Choosing a good learning rate and an appropriate feature scaling algorithm are two elements of model tuning, the process by which a human makes decisions about a learning algorithm to help optimize it. See? Humans are still useful after all!

Stochastic gradient descent

Sometimes batch gradient descent is just too dang computationally expensive. If the training data contains thousands of features or millions of samples, for instance, recalcluating the cost function with respect to the entire dataset on every iteration – as we do in batch gradient descent – can take too much computing time to be useful.

Enter stochastic gradient descent (SGD), an algorithm for efficiently approximating batch gradient descent! In SGD, we calculate the cost function with respect to a single sample, such that we can update the weights one at a time for each sample. Mathematically:

$$ \Delta w = \eta ( y^{(i)} - \phi(z^{(i)}) ) x^{(i)} $$

The big change here from batch gradient descent is that we're using the error term (residual) for the $i$th sample $y^{(i)} - \phi(z^{(i)})$ in the place of the error term (residual) for the set of all samples $\sum_{i} ( y^{(i)} - \phi(z^{(i)})$.

A major advantage of SGD over batch gradient descent is that SGD is going to converge much faster on the global minimum, since we are constantly updating weights as we look at new data. A disadvantage is that the error surface will be much noisier, since we don't update it with respect to the entire input – but this also has a hidden advantage, in that we're likely to escape local minima much faster. (Raschka doesn't provide a proof of this, but I'd be curious to see one.)

Another advantage of SGD is that, since we're updating with respect to one sample instead of the entire dataset, we can efficiently stream in training data – a process called online learning. With online learning, we can update the weights on the fly as new samples come in without having to calculate the cost with respect to the entire dataset. In fact, we don't even have to store samples at all! Once we've updated the weights, we can remove the sample from memory.

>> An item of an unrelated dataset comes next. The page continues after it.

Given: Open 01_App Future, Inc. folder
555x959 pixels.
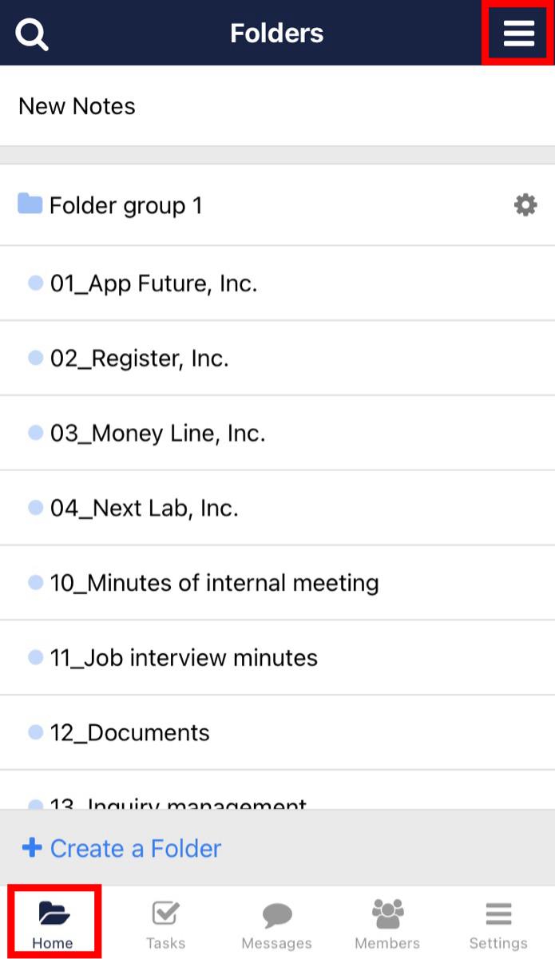Looking at the screenshot, I should [153, 283].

A final note on SGD: an important variant halfway between batch and stochastic gradient descent is mini-batch gradient descent, which takes a cue from both algorithms. The intuition is pretty simple: instead of calculating cost with respect to a single sample, or with respect to the entire dataset, we'll define a size for subsets of the full dataset (say, where $n = 50$) and perform the gradient descent with respect to the batches:

$$ \Delta w = \eta \sum_{i}^{n} ( y^{(i)} - \phi(z^{(i)}) ) x^{(i)} $$

This approach combines the computational efficiency of SGD with the accuracy of batch descent. Nice!